Below are lines of data, and only some are wanted. Please repeat exactly those from the line that has "[Follow on Facebook, opens" through the line that has "[button] (234, 25)".
(Data to process begins)
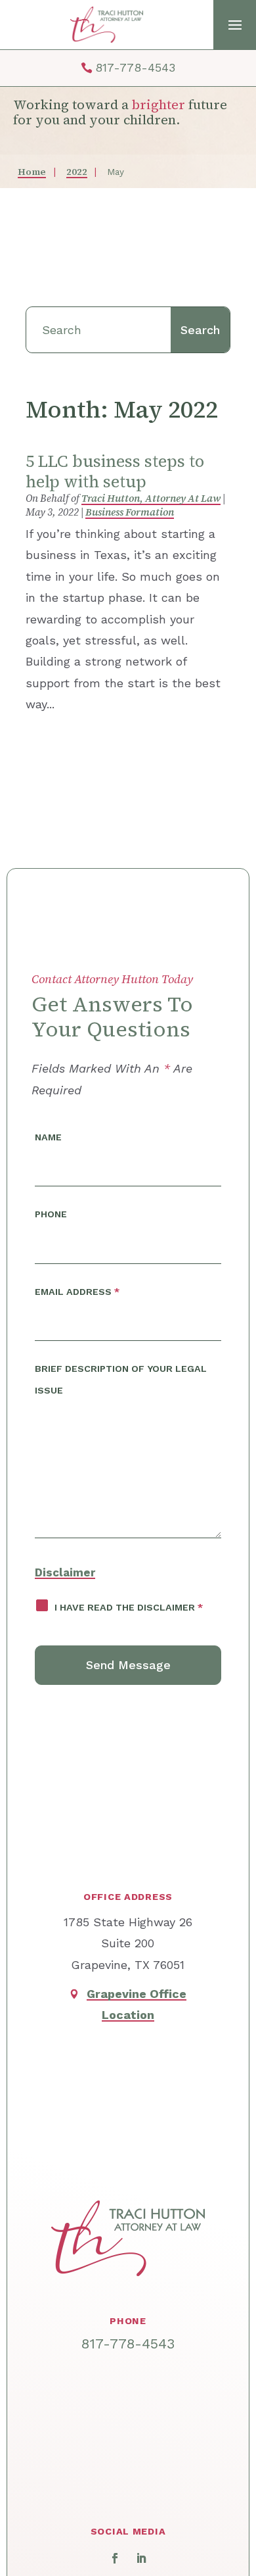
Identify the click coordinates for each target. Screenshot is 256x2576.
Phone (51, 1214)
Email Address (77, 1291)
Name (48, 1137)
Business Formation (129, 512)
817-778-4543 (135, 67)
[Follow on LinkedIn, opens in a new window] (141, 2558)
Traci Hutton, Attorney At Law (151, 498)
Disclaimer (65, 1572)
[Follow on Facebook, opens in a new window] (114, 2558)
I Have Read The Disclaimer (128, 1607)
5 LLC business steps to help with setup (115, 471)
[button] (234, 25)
(Data to process ends)
(Data to process begins)
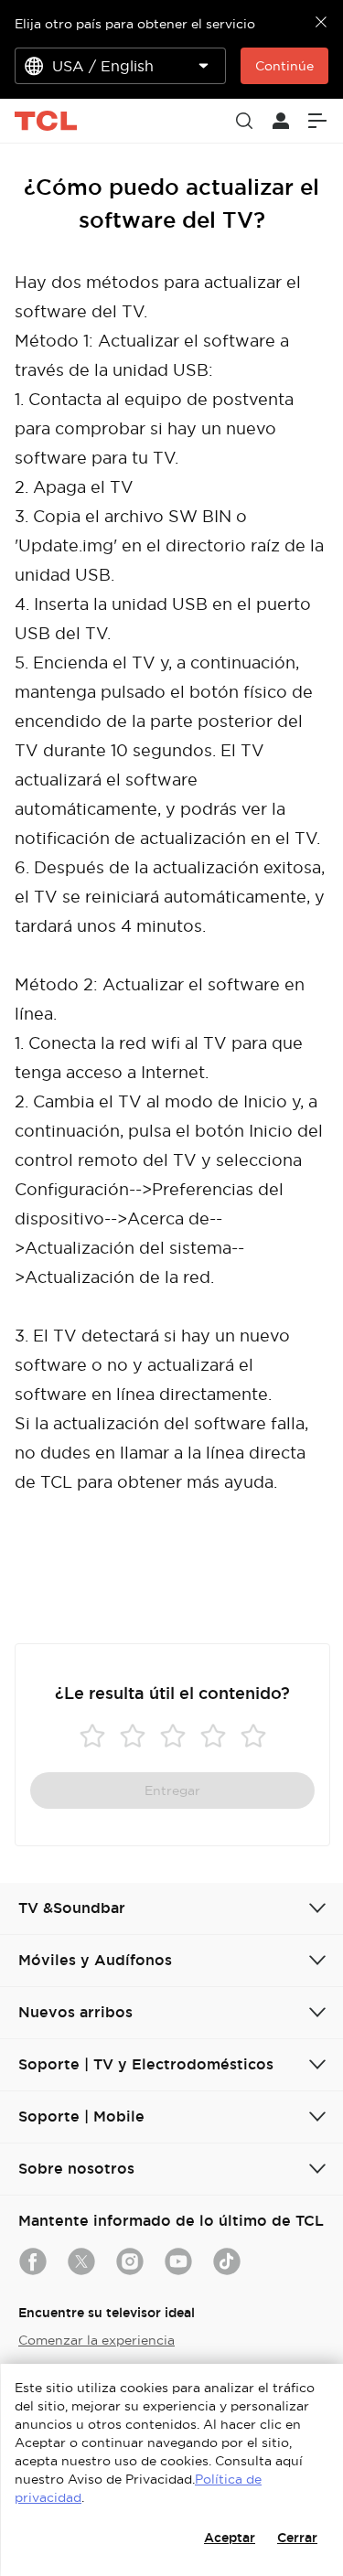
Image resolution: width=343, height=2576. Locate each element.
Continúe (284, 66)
(Data to process ends)
Task solution:
[Follow on Facebook, opens in a new window] (114, 2558)
I Have Read The Disclaimer (128, 1607)
5 LLC business steps to help with setup (115, 471)
[button] (234, 25)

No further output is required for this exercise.